= What is needed =
Copy out each line of the data that holds the word "Open".

= Input for this task =
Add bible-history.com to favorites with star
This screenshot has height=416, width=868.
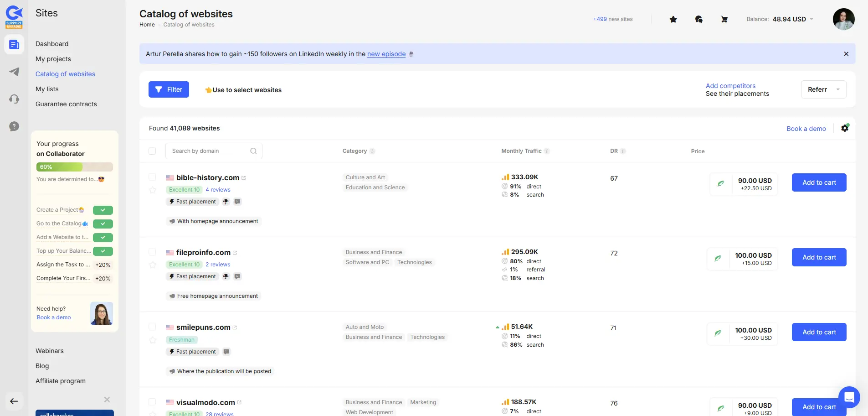click(153, 190)
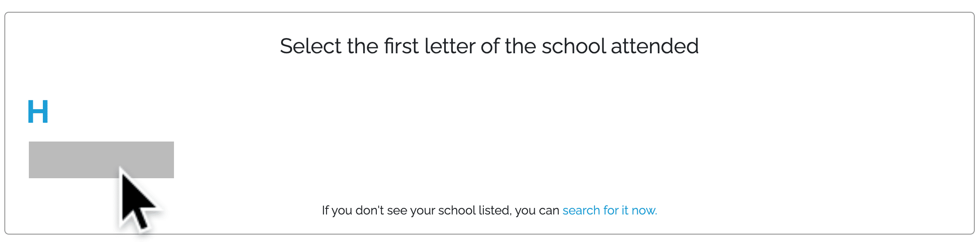Click the words 'you can' before the search link
Viewport: 980px width, 242px height.
pyautogui.click(x=537, y=211)
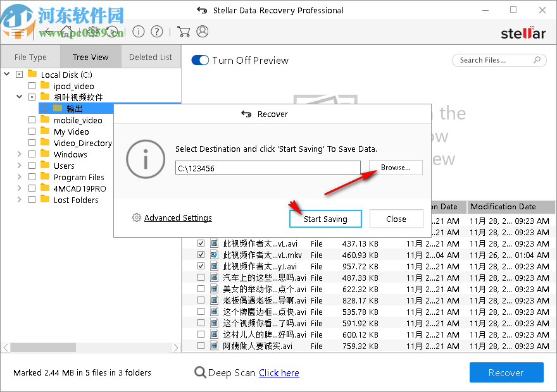The height and width of the screenshot is (392, 557).
Task: Expand the Program Files folder node
Action: click(20, 177)
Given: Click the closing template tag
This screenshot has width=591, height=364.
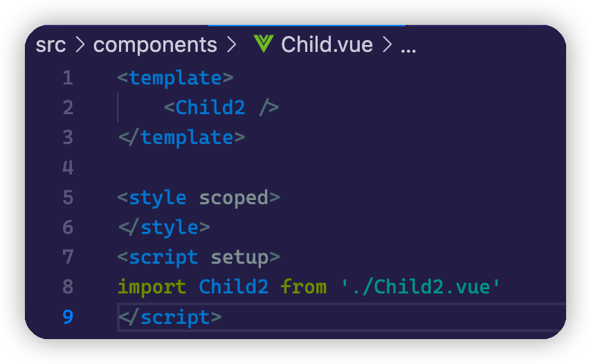Looking at the screenshot, I should click(x=181, y=137).
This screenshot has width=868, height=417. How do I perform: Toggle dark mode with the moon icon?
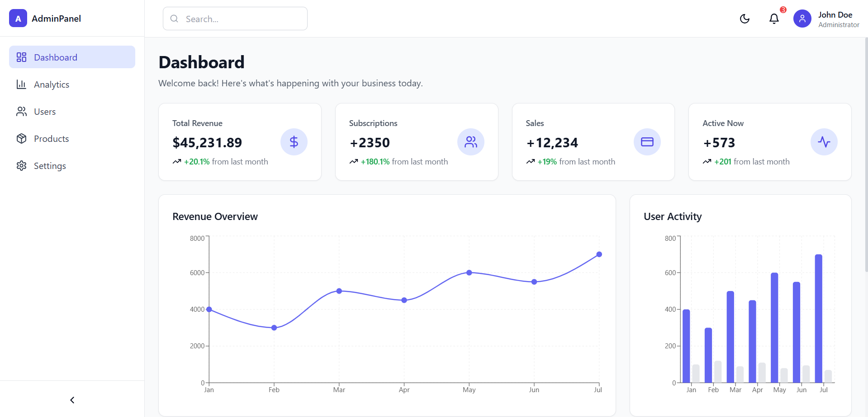pos(745,19)
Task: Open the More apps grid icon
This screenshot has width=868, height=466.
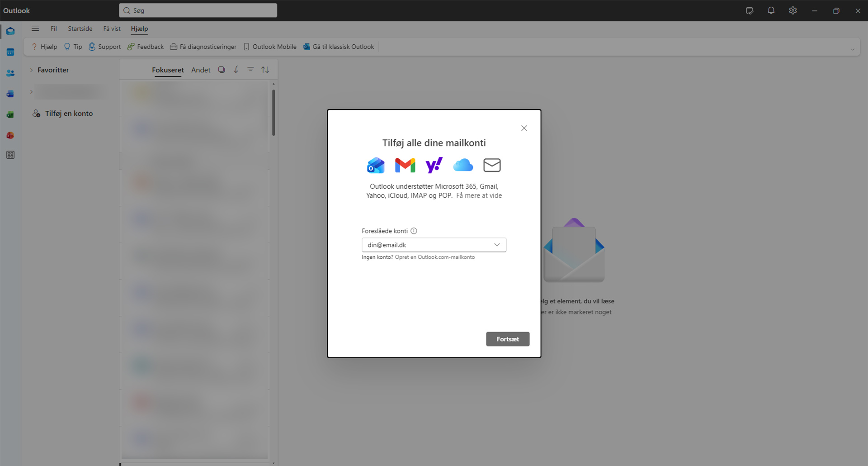Action: pos(10,155)
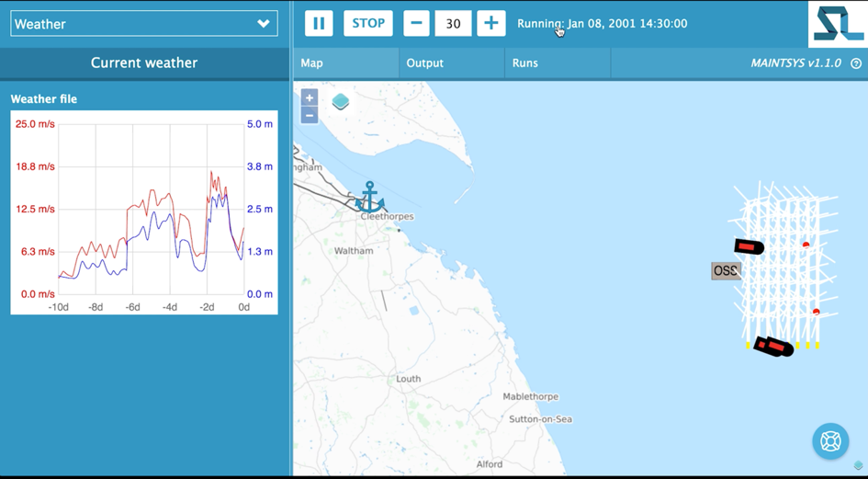Click the help question mark icon
868x479 pixels.
coord(856,63)
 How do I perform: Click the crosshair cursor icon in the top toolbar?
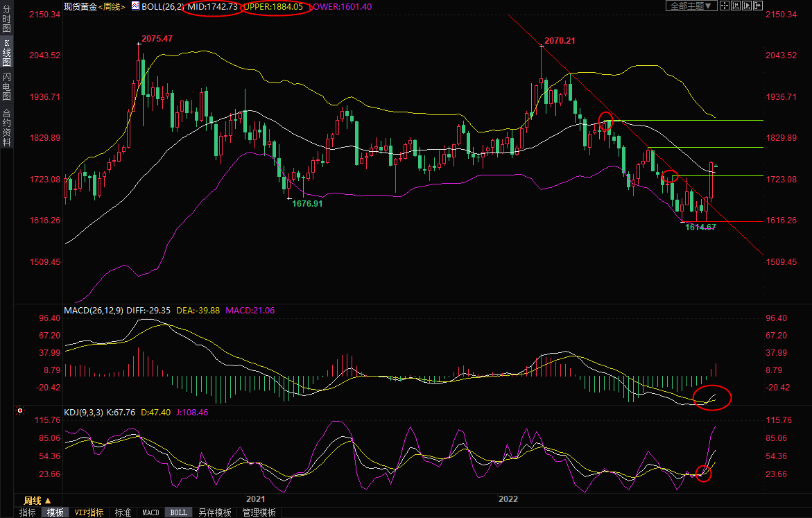tap(725, 6)
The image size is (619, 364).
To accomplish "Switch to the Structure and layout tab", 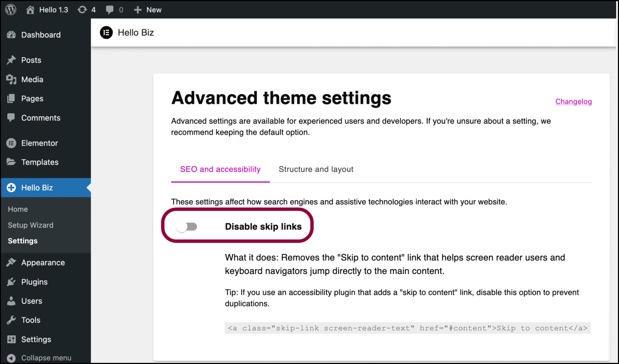I will (316, 169).
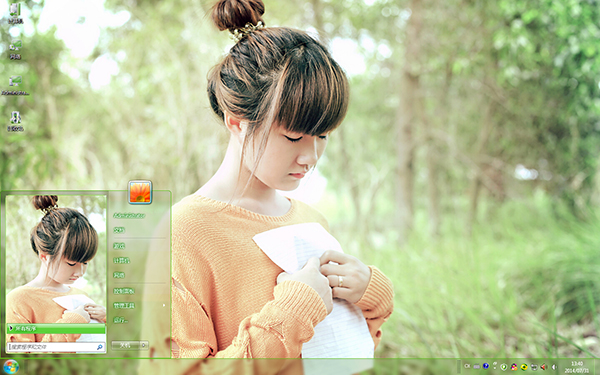Viewport: 600px width, 375px height.
Task: Click the sunflower user account picture
Action: [140, 192]
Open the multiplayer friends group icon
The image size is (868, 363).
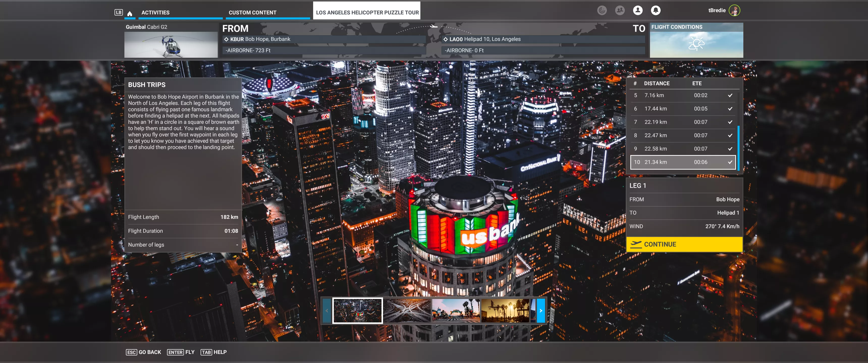coord(620,10)
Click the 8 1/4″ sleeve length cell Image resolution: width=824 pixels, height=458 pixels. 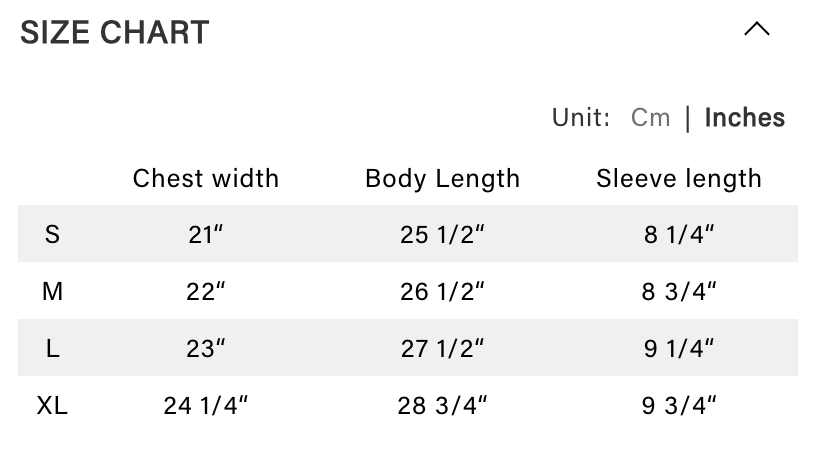tap(679, 235)
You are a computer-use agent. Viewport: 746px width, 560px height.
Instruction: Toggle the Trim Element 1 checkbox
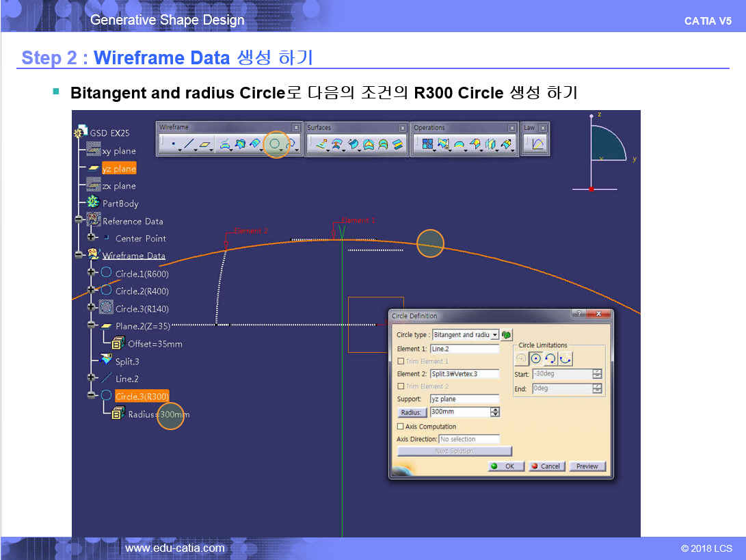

= Answer to the exercise =
Task: Open the More apps grid icon
Open the multiplayer friends group icon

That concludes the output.